Saturday, May 25, 2019

U.S. manufacturing slumps to 9 year low in May

All economic data is pointing to a slower 2019. One of those bits of data is from the manufacturing industry. United States manufacturing growth has hit a 9 year low this month, which is a terrible sign for our volatile economy.

Faced with decreasing demand from customers and a flareup in U.S.-China trade war and tariff tensions, American businesses grew in May at the slowest pace since before President Trump was elected, a pair of new surveys show. An IHS Markit "flash" survey of U.S. manufacturers fell to a nine-and-a-half-year low of 50.6 this month from 52.6 in April. Manufacturing conditions have been soft for months.

Even more ominous, was the firm’s survey of U.S. service-oriented companies such as banks and retailers. These slipped to a 39-month low of 50.8 from 52.7. Any number over 50 represents "growth" according to Market Watch. Service companies employ about four-fifths of all U.S. workers and until very recently they’ve been expanding rapidly if you listen to the mainstream media. Retail apocalypse, anyone?

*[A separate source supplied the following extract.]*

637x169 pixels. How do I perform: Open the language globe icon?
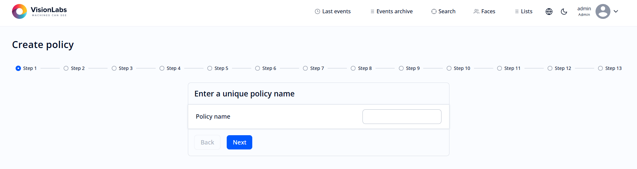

But these could drop dramatically in the next 6 months or so if the trade war rages on and tariffs continue to plague the wallets of consumers. The growth in new orders from both domestic customers and foreign buyers declined and firms have now "put the brakes on hiring," IHS said.

"Growth of business activity slowed sharply in May as trade war worries and increased uncertainty dealt a further blow to order book growth and business confidence," said Chris Williamson, a chief business economist at IHS Markit. "The slowdown has been led by manufacturing, but shows increasing signs of spreading to services."

All of this is happening at a time when the labor market is still going strong and households are spending at a rapid rate. American households are also now in a record amount of debt thanks to their spending habits, and interest rates are falling after the Federal Reserve relaxed its stance. "We don’t think it’s a genuine sign that the economy is suddenly plunging into recession," Williamson added.

But the signs that the economy is on edge are all there and impossible to miss. Does that mean we’ll have a recession this year? Probably not, but it does look like the end of 2019 will be a much slower economy than the beginning. The trade war and 25% tariffs may have pushed the recession a little closer, but market analysts and other economists still say that we have time, and to not expect the recession before spring of 2020.